Item 1: Reporting Person - FMR Corp.
Item 4: Commonwealth of Massachusetts
Item 5: 885,055
Item 6: 0
Item 7: 3,105,455
Item 8: 0
Item 9: 3,105,455
Item 11: 6.274%
Item 12: HC

Cusip # 423452101
Item 1: Reporting Person - Edward C. Johnson 3d
Item 4: United States of America
Item 5: 0
Item 6: 0
Item 7: 3,105,455
Item 8: 0
Item 9: 3,105,455
Item 11: 6.274%
Item 12: IN

Cusip # 423452101
Item 1: Reporting Person - Abigail P. Johnson
Item 4: United States of America
Item 5: None
Item 6: None
Item 7: 3,105,455
Item 8: None
Item 9: 3,105,455
Item 11: 6.274%
Item 12: IN

SCHEDULE 13G - TO BE INCLUDED IN STATEMENTS
FILED PURSUANT TO RULE 13d-1(b) or 13d-2(b)
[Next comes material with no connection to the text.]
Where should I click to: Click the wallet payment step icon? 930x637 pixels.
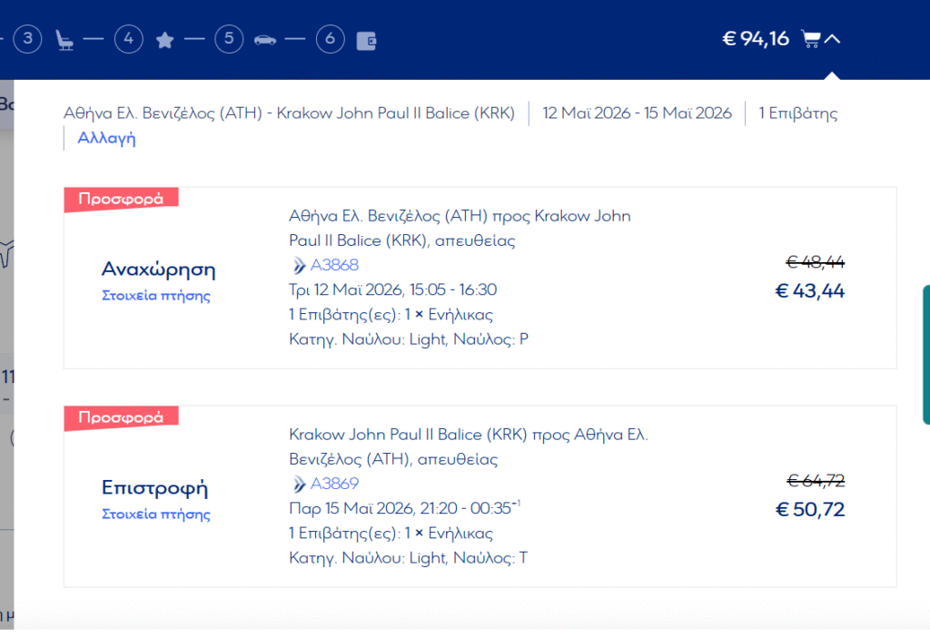[367, 40]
Item 1(a). Name of Issuer:

Helmerich & Payne Incorporated

Item 1(b). Name of Issuer's Principal Executive Offices:

1579 East Twenty-First Street,
Tulsa, OK 74114

Item 2(a). Name of Person Filing:

FMR Corp.

Item 2(b). Address or Principal Business Office or, if None,
Residence:

82 Devonshire Street, Boston, Massachusetts 02109

Item 2(c). Citizenship:

Not applicable

Item 2(d). Title of Class of Securities:

common stock

Item 2(e). CUSIP Number:

423452101

Item 3. This statement is filed pursuant to Rule 13d-1(b) or 13d-
2(b) and the person filing, FMR Corp., is a parent holding company in accordance with Section 240.13d-1(b)(ii)(G). (Note: See Item 7).

Item 4. Ownership

(a) Amount Beneficially Owned: 3,105,455

(b) Percent of Class: 6.274%

(c) Number of shares as to which such person has:

(i) sole power to vote or to direct the vote: 885,055

(ii) shared power to vote or to direct the vote: 0

(iii) sole power to dispose or to direct the disposition of:
3,105,455

(iv) shared power to dispose or to direct the disposition of:
0

Item 5. Ownership of Five Percent or Less of a CommonStock.

Not applicable.

Item 6. Ownership of More than Five Percent on Behalf of Another Person.
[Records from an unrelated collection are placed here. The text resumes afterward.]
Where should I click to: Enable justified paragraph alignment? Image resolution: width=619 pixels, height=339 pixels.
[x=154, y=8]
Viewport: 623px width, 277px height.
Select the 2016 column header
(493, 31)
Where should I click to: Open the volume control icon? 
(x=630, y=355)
Various persons have the right to receive or the power to direct the receipt of dividends from, or the proceeds from the sale of, the common stock of Helmerich & Payne Incorporated. No one person's interest in the common stock of Helmerich & Payne Incorporated is more than five percent of the total outstanding common stock.

Item 7. Identification and Classification of the Subsidiary Which Acquired the Security Being Reported on By the Parent Holding Company.

See attached Exhibit(s) A, B, and C.

Item 8. Identification and Classification of Members of the Group.

Not Applicable. See attached Exhibit A.

Item 9. Notice of Dissolution of Group.

Not applicable.

Item 10. Certification.

By signing below I certify that, to the best of my knowledge and belief, the securities referred to above were acquired in the ordinary course of business and were not acquired for the purpose of and do not have the effect of changing or influencing the control of the issuer of such securities and were not acquired in connection with or as a participant in any transaction having such purpose or effect.

Signature

After reasonable inquiry and to the best of my knowledge and belief, I certify that the information set forth in this Schedule 13G in connection with FMR Corp.'s beneficial ownership of the common stock of Helmerich & Payne Incorporated at December 31, 1999 is true, complete and correct.

February 14, 2000

Date

        /s/Eric D. Roiter
Signature

Eric D. Roiter
Duly authorized under Power of Attorney
dated December 30, 1997, by and on behalf
of FMR Corp. and its direct and indirect
subsidiaries

SCHEDULE 13G - TO BE INCLUDED IN STATEMENTS
FILED PURSUANT TO RULE 13d-1(b) or 13d-2(b)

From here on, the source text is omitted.